ただし、歴史的な書物は、古ければ古いほど、言語が異なればそれだけ、理解することは難しくなります。言葉の通じない土地に行った際に通訳をしてくれる人が必要なように、歴史書にも良い翻訳者がいるととても助かります。「シェイクスピアは坪内逍遥に限る!」とはよく言われていますが、老子はこの著書がいいと思います。私は元々老子は好きだったのですが、この著書のおかげで2000年以上前の中国春秋時代に活躍した哲学者についての解釈がより深まりました。それが今回ご紹介する『タオ』です。先輩からの紹介のこの一冊。読んでみて驚いたのが、全てが詩だったことです。その詩はとても読みやすく、でも老子の本質をしっかり捉えたものばかりで、すぐ私の愛読書の一冊に仲間入りし、二十年が経ちました。

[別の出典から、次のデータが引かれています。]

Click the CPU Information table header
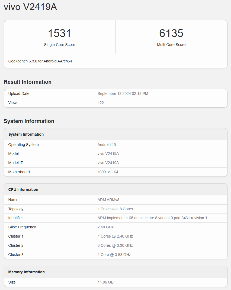Image resolution: width=231 pixels, height=290 pixels. [23, 189]
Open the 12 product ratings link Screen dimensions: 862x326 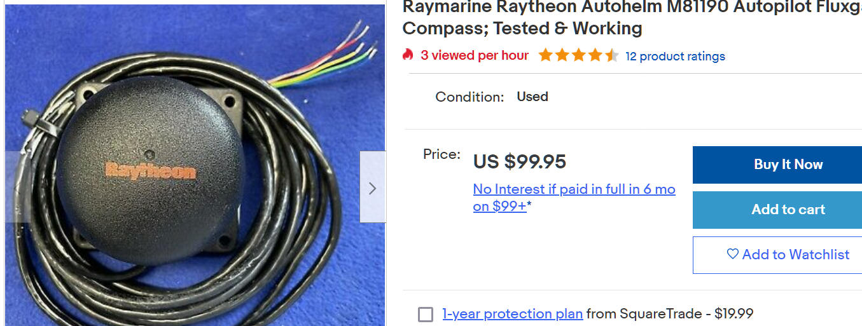tap(675, 56)
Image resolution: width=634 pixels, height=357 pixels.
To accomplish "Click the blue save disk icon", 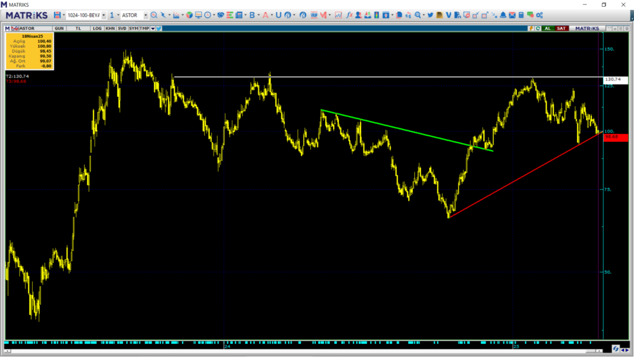I will 57,15.
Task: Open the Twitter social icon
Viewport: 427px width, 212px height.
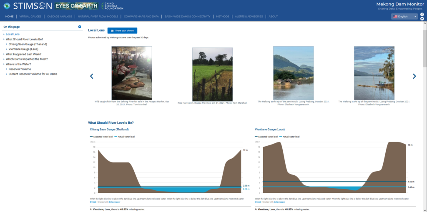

著者があとがきで、「初めにお願いしておきたいことがある。この『あとがき』を読む前に、まず本書全八十一章を読んでほしい」「他の人からの先入観や予備知識なしに、いまのあなたのままで「老子」の言葉に接し、自分の中に共感するものがあるかどうか、験してほしいから」とあるので、この本の内容については書かないことにしました。私のお気に入りは、「最上の指導者」の章とだけ書かせていただきます。

私が若いリーダーの皆様との会話の中でよくお話しする「人びとに侮られるリーダー」は第四等(四流)、「恐れられるリーダー」は第三等(三流)、「人びとに親しみ、褒めたたえられ、愛されるリーダー」第二等(二流)、では第一等(一流)のリーダーとは?の答えがここにあります。私はそれを目指しています。

普段から「なんでもいいよ」という真意もここから来ています。どんな困難な状況に追い込まれても普通、平静でいられるのは、多分、老子によるところが大きいと思います。あと、この文中の時々に出てくる英訳も好きで、時々引用して使わせてもらっています。